*** Provided text Section Begins ***
Just like Lucy pulling the football away from Charlie Brown, Medicaid loves to play games with the pediatrician.
For the uninformed, a primer: Medicaid is the government's "safety net" insurance program for the poor. Many children are covered by Medicaid (in fact, here in Mississippi, about 3 out of 4 are). The federal government provides much of the funding, with the rest coming from each state, and each state also administers the program. Each state provides benefits as it sees fit--within certain broad federal guidelines--and can also set provider reimbursement in a similar way.
Medicaid represents government at its best and worst. The concept is wonderful, and enables patients to receive care at any willing provider. But the bureaucracy can be inscrutable, bizarre, and sometimes downright moronic, bordering on abusive and arrogant.
At the end of last week my billing manager was reviewing our past few statements from Medicaid, and she found that most of our newborn nursery visits were denied without payment. Late last year Medicaid started requiring prior authorization on many inpatient hospital stays. But babies born eligible for Medicaid don't receive their official Medicaid numbers until 4-8 weeks old.
You can't give a patient a "prior authorization" before they are born, and you also can't give them a P.A. before they have an ID number! The customer service rep agreed, and brought in her supervisor, who told us the grim news: a computer glitch was unexpectedly and incorrectly kicking out these newborn visits. Payment would be forthcoming when the problem was fixed--but that could take weeks to months.
I don't have a problem with providing charity care, as long as I determine the when and how. But I draw the line at systemically providing care for free, particularly when a payor tries to make it so. I can't pay my overhead on goodwill.
And so I am boycotting Medicaid babies until the problem is fixed. No more nursery coverage, unless I absolutely must (e.g., hospital call). I'll see them as soon as they are discharged, for an office follow-up visit. No payment, no care. Or, as others have said, "no margin, no mission."
This is not ideal care. In fact, some might even call it dumping on my colleagues, who will now see "my" babies on "their" nursery rounds. Of course, they have the option to do the same as me, in which case we all dump on each other, and it all evens out. They also have the option to suck it up and continue to provide free care, in which case you may call them "patsy," "sucker," or "loser."
Perhaps I'm deluding myself, but I like to think my profession entails doing some good in this world. I make sure kids stay healthy, or get healthy. This is not about "playing games" or pushing paper, this is about real-world results and making a difference. Compare and contrast with those who seem to erect barriers to said goals.
I'm not accusing Medicaid's bureaucracy of purposefully creating these computerized denials. But I think their response will be most telling, as to how quickly they fix the problem. And trying to deny proper due payment to providers for services rendered--especially contracted services delivered to poor babies--is most certainly "playing games."
*** Provided text Section Ends ***
*** Information shown Section Begins ***
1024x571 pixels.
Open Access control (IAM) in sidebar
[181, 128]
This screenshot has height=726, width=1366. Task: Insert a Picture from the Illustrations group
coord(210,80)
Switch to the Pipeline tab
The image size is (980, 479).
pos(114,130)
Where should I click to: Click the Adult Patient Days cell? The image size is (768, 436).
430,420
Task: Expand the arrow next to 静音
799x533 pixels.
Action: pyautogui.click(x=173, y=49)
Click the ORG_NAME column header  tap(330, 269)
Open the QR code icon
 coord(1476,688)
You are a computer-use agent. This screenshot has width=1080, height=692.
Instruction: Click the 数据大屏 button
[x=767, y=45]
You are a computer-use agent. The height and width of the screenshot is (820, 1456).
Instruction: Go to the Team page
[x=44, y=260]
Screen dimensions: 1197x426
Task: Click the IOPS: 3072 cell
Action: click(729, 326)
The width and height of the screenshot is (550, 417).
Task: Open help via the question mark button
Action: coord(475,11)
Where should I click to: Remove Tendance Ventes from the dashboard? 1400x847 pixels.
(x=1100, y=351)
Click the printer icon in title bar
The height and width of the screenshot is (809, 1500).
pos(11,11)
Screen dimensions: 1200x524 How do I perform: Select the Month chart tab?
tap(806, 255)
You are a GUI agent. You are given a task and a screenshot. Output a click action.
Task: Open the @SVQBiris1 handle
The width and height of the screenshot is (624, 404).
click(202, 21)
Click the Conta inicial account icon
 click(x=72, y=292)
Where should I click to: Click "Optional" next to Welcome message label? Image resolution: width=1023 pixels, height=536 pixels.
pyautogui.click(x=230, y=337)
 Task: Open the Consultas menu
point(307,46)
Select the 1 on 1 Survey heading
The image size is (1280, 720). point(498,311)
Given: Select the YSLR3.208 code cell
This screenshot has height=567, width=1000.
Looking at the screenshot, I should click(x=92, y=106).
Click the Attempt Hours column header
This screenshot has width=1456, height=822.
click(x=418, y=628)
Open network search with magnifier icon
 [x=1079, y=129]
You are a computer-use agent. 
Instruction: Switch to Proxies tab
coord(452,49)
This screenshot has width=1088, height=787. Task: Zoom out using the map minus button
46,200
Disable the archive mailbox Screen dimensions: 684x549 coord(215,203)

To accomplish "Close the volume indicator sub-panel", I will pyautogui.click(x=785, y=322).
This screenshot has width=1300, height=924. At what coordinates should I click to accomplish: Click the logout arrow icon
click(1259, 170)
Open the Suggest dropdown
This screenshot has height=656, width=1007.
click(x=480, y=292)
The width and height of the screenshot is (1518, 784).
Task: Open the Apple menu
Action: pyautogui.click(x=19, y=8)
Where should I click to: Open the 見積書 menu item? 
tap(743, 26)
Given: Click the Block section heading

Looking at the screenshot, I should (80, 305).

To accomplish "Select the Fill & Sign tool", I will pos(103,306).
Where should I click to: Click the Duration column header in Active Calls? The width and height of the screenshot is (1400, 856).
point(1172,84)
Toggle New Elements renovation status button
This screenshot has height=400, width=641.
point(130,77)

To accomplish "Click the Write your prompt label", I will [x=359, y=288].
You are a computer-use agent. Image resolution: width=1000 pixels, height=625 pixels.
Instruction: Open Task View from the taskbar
*** Information shown Section Ends ***
* Exercise requirements
**A.** Answer these from the Medicaid post:
(i) About what share of children in Mississippi are covered by Medicaid?
(ii) At what age do babies born eligible for Medicaid receive their official Medicaid numbers?
(iii) What did the supervisor say was causing the newborn visits to be denied?
**B.** Set down the passage of the Medicaid post starting with "Perhaps I'm deluding" and going on through "to said goals.".
None of the entries are needed here.

* Answer set
**A.**
(i) About 3 out of 4.
(ii) At 4–8 weeks old.
(iii) A computer glitch that was unexpectedly and incorrectly kicking out the newborn visits.

**B.**
Perhaps I'm deluding myself, but I like to think my profession entails doing some good in this world. I make sure kids stay healthy, or get healthy. This is not about "playing games" or pushing paper, this is about real-world results and making a difference. Compare and contrast with those who seem to erect barriers to said goals.